** Start Data lines **

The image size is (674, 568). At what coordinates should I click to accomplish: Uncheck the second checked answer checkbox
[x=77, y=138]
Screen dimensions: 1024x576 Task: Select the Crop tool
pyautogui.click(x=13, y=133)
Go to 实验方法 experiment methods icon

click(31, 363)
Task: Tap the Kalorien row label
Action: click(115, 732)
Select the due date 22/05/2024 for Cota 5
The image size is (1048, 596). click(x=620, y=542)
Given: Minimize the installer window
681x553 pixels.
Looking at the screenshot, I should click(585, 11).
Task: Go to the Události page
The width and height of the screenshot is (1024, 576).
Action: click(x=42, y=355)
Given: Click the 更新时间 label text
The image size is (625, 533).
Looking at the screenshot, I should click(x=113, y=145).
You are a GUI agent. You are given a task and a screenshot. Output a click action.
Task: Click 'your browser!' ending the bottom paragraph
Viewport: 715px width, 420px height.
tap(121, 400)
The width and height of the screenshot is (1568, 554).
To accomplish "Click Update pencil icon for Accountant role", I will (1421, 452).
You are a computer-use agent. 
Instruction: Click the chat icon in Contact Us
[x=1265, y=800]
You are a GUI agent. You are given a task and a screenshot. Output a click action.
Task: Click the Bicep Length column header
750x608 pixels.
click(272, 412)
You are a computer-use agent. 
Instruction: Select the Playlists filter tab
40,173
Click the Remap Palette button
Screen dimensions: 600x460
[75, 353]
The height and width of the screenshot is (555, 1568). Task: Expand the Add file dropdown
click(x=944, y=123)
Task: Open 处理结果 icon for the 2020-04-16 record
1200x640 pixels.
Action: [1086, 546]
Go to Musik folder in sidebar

** End Data lines **

Task to complete: Please pull out every line of the records above that contains the string "accomplish", treating uppercase and lowercase letters as different.

Result:
The image size is (674, 568). At what coordinates should I click to accomplish: Uncheck the second checked answer checkbox
To accomplish "Click Update pencil icon for Accountant role", I will (1421, 452).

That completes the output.